Ah, never mind. I got it.

That's only a little bit more complex, but I'd be asking for clarification of the requirements at this point.

void hurrrrrrrr() {__asm sub [ebp+4],5;}

There are ten kinds of people in this world: those who understand binary and those who don't.

Yes,
A* will not be the right solution for my problem having multiple nodes. I need something for finding the shortest path between N points by reusing the same path. The whole thing can be imagined as a grid of obstacles, some are removable and some are not, and when you clear a removable obstacle, moving back on it has not cost. I was misled by the initial 2 point connecting task, that can work with A*.

I was misled by the initial 2 point connecting task, that can work with A*.
You're searching for the set of positions to take in order to reach the destination.

I need something for finding the shortest path between N points by reusing the same path. The whole thing can be imagined as a grid of obstacles, some are removable and some are not, and when you clear a removable obstacle, moving back on it has not cost.
You're searching for the set of obstacles to take in order to get a free path to all points.

A* will not be the right solution for my problem having multiple nodes.
I think you can, by seeing the initial grid as starting point, and the grid with free paths to all nodes as end-point, and in-between, grids with some partial fields taken out.

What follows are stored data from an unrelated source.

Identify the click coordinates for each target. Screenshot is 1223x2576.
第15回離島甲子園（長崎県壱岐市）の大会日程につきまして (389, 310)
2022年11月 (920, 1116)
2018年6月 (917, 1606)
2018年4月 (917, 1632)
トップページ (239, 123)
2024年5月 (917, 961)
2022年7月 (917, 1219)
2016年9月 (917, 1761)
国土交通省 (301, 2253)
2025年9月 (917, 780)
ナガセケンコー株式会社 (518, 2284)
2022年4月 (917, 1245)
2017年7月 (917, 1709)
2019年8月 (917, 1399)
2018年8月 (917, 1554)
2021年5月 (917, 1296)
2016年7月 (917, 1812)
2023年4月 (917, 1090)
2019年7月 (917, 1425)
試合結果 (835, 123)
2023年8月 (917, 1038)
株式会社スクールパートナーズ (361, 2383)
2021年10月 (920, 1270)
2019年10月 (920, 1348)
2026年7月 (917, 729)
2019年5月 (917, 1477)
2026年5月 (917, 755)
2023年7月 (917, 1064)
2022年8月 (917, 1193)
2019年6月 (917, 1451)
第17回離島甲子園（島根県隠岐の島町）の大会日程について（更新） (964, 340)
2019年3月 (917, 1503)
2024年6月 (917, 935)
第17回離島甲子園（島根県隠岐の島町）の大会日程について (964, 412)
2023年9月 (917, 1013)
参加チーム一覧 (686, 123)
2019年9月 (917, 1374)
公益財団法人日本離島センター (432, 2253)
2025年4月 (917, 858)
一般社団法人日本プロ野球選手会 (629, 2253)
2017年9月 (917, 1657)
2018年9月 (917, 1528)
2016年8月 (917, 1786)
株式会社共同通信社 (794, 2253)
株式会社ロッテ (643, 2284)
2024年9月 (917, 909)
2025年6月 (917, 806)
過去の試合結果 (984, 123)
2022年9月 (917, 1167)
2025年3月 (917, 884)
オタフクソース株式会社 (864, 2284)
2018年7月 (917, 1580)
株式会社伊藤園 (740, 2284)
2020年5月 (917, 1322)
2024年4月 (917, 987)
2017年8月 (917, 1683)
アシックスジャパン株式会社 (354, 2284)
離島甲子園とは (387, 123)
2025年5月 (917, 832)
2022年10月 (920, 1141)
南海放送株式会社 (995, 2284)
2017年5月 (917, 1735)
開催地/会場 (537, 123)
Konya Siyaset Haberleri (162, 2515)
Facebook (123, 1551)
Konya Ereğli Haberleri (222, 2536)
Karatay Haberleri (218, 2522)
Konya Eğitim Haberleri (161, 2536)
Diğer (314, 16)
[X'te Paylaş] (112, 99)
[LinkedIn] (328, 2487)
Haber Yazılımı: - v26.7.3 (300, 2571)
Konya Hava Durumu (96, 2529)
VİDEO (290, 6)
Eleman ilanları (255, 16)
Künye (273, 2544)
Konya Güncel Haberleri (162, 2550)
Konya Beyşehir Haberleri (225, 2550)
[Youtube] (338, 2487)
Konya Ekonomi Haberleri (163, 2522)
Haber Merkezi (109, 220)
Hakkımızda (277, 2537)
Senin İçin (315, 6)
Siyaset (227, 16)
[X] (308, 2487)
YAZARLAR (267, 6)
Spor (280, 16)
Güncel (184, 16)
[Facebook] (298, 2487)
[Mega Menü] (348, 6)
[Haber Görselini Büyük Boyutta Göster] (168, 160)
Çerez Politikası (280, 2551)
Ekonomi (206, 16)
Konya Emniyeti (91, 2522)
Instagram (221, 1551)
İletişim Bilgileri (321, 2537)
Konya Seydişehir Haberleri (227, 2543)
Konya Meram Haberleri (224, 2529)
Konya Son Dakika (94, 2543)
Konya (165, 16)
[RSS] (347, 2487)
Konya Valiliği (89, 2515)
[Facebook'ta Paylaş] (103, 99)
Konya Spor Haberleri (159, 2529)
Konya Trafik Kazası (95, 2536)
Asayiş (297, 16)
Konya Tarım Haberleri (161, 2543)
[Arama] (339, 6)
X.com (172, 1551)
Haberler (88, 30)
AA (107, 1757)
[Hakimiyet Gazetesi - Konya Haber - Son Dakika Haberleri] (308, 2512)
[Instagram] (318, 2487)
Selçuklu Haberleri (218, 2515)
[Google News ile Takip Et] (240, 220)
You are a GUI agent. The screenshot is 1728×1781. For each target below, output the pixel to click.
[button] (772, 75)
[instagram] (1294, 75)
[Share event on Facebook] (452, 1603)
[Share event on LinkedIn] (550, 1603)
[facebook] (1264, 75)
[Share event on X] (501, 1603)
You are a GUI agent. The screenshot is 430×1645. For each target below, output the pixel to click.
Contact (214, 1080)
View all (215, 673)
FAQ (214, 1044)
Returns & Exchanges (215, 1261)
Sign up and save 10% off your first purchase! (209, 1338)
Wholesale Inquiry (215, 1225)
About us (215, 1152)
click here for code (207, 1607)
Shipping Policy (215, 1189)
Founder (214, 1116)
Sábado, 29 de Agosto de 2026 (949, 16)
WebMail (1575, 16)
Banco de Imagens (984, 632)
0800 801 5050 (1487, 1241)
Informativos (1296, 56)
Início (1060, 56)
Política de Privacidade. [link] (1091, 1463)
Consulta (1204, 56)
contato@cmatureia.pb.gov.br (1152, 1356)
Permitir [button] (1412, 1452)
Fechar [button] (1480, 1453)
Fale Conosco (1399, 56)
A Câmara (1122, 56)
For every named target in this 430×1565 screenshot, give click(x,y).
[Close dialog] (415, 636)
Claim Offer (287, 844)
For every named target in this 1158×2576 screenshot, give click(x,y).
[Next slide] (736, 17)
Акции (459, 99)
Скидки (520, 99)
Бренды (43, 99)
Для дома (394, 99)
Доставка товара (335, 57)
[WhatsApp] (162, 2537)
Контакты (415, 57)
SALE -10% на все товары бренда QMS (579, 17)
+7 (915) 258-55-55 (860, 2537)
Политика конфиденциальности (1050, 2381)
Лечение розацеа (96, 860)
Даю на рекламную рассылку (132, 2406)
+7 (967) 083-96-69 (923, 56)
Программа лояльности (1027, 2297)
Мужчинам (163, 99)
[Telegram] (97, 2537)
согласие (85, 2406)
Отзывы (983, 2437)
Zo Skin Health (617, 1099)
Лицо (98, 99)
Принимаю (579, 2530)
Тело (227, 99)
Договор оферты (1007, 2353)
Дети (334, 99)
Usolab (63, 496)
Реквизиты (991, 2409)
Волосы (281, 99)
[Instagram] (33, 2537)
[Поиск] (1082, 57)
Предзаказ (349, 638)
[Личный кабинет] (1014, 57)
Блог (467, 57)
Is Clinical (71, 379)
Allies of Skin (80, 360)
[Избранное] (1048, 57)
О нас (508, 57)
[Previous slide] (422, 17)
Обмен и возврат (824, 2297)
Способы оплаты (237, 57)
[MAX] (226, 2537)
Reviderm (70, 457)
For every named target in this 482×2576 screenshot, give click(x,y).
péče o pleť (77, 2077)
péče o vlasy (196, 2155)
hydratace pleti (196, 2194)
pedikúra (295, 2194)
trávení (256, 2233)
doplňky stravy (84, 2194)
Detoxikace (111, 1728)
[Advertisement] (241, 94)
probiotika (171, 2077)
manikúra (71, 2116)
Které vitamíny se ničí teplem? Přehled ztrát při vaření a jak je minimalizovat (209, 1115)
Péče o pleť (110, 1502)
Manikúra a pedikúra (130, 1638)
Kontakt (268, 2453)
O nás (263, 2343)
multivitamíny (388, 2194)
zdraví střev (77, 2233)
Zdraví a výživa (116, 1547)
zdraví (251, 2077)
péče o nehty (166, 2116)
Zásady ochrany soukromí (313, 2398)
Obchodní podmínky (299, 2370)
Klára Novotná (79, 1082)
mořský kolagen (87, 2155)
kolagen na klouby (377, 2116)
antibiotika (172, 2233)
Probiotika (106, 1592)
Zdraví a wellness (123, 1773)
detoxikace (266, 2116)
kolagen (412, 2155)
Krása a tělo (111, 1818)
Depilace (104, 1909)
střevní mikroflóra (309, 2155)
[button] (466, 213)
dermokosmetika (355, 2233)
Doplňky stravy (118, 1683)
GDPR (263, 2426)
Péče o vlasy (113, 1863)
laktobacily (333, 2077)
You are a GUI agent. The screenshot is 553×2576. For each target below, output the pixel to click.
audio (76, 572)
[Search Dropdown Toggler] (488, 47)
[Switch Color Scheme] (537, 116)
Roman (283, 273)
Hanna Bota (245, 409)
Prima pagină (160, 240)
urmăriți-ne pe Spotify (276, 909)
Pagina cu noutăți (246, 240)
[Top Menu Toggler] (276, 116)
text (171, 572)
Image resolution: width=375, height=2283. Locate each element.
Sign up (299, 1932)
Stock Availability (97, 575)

The branching factor is far beyond horrible though, and the estimate becomes an interesting problem by itself (although solvable by A*), so I am really wondering if this is what is intended :p

I think that you can still use A* for the initial step, but stop me if I'm wrong here.

The smallest connected system should be primarily composed of the MST, but you may be able to crop some parts if you have overlapping with weird geometry (I think? It seems like it but I'm having trouble imagining an example.). I think that in most cases you'll just end up with a sort of "virtual node", like Nypyren showed, since the path from that position to its connecting "real" nodes will always be the A* shortest path that led to there in the first place.

This is becoming a problem of finding a proof for this system. -.-

void hurrrrrrrr() {__asm sub [ebp+4],5;}

There are ten kinds of people in this world: those who understand binary and those who don't.
I have an idea for a naive single-pass solver that I'm going to try: Do Dijkstra's/wavefront/BFS traversal simultaneously starting at all of the waypoints. I suspect the optimal nodes will involve the 'ridge' that forms when wavefronts meet.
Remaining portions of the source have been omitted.